Já no Rio de Janeiro a figura da capoeira foi sempre muito ligada à do malandro, personagem emblemático da cultura popular carioca a partir da década de 1920. No que se refere ao carnaval, há ainda um paralelo com a história da capoeira na cidade: a ginga dos capoeiristas teria influenciado o carnaval carioca através das danças do mestre-sala e porta-bandeira.
Salvador permaneceu no imaginário coletivo como berço e centro da capoeira, graças principalmente aos mestres Bimba e Pastinha. Apesar de afirmações como essas gerarem controvérsias e polêmicas a respeito da origem da capoeira, é correto afirmar que a capoeira baiana influenciou de forma decisiva o modo do jogo e sua prática desde 1920 no Brasil e no mundo.
As rodas
A roda de capoeira é a forma de expressão que permitiu o aprendizado e a expansão do jogo.
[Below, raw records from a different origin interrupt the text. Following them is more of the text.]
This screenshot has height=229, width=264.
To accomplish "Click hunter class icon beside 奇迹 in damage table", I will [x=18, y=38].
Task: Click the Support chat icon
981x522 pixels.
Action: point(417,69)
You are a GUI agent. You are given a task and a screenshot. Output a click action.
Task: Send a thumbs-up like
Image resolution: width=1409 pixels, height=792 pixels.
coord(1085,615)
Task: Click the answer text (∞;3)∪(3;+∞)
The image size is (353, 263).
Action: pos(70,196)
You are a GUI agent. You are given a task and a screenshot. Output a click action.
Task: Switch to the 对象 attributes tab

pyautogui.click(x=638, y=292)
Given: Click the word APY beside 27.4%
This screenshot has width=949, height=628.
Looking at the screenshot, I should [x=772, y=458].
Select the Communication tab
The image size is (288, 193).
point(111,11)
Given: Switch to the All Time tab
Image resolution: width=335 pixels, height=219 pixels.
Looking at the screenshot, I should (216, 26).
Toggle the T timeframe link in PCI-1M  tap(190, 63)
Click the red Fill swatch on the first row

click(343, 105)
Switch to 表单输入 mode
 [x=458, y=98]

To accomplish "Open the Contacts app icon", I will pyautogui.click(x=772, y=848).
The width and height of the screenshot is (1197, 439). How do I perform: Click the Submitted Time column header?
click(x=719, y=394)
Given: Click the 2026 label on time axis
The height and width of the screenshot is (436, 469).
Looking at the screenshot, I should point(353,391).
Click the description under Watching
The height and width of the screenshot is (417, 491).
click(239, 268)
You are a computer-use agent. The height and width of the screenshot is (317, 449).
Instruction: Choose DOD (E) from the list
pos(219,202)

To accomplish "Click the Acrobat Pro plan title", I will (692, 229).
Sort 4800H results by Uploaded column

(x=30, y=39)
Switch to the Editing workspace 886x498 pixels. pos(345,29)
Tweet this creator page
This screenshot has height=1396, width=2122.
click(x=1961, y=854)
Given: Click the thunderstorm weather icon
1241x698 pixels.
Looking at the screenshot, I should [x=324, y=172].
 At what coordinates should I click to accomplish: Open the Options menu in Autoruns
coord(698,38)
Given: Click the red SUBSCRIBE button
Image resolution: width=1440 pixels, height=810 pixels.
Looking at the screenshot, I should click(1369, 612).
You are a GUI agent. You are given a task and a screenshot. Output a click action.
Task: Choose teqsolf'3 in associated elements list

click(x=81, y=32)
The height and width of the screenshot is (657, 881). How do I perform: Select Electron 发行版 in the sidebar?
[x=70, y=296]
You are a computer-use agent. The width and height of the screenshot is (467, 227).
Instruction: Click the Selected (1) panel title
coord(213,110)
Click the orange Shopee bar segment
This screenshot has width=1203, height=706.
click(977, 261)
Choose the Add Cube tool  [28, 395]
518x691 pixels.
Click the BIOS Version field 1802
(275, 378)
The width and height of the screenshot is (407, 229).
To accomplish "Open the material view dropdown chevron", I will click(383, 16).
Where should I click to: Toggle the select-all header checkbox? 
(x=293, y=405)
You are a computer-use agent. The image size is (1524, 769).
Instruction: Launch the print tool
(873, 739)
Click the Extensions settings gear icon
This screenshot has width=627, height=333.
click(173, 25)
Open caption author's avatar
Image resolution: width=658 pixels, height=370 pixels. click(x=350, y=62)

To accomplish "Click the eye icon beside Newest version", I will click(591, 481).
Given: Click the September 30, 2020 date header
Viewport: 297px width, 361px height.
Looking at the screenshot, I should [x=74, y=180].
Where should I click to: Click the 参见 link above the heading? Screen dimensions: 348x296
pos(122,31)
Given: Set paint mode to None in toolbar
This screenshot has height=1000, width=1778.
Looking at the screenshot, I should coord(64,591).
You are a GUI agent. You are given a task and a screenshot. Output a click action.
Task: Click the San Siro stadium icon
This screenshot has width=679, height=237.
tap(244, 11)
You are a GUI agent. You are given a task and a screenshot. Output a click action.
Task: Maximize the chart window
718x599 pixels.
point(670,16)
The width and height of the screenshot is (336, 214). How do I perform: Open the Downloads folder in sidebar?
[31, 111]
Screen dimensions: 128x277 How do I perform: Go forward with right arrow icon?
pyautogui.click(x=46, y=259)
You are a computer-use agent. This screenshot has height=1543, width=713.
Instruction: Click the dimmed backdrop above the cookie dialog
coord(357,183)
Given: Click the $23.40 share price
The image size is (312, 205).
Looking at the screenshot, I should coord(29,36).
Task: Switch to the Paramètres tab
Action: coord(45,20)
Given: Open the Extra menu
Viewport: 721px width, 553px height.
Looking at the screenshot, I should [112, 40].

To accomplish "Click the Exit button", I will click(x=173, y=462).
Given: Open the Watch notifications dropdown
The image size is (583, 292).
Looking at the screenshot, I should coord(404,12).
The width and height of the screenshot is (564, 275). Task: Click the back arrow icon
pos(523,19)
Nela são encenados golpes e movimentos acrobáticos, cânticos antigos são reutilizados e outros inventados (acompanhados por uma orquestra de instrumentos que produz uma sonoridade múltipla e característica desta arte) e as trocas de conhecimento se estabelecem.
Momento determinante da prática da capoeira, a roda não pode ser ignorada. Seja na capoeira angola, regional, ou a que funde as duas vertentes, ela é um espaço de criação artística e performance cultural em que se realiza plenamente a múltipla dimensão da capoeira, daí a necessidade deste ritual também ser incluído no registro.
O processo de aprendizado
Três momentos históricos caracterizam o aprendizado da capoeira. A primeira fase destaca as formas de aprendizado existentes nos períodos de sua criminalização, do ano de 1890 até seu processo de descriminalização, em 1937. O aprendiz deveria se vincular diretamente aos mestres e praticantes. Para participar, o iniciante entrava na roda a partir da observação e da vivência de suas rotinas, já que o mestre não era um professor no sentido estrito da palavra. Este era o método de “oitiva”.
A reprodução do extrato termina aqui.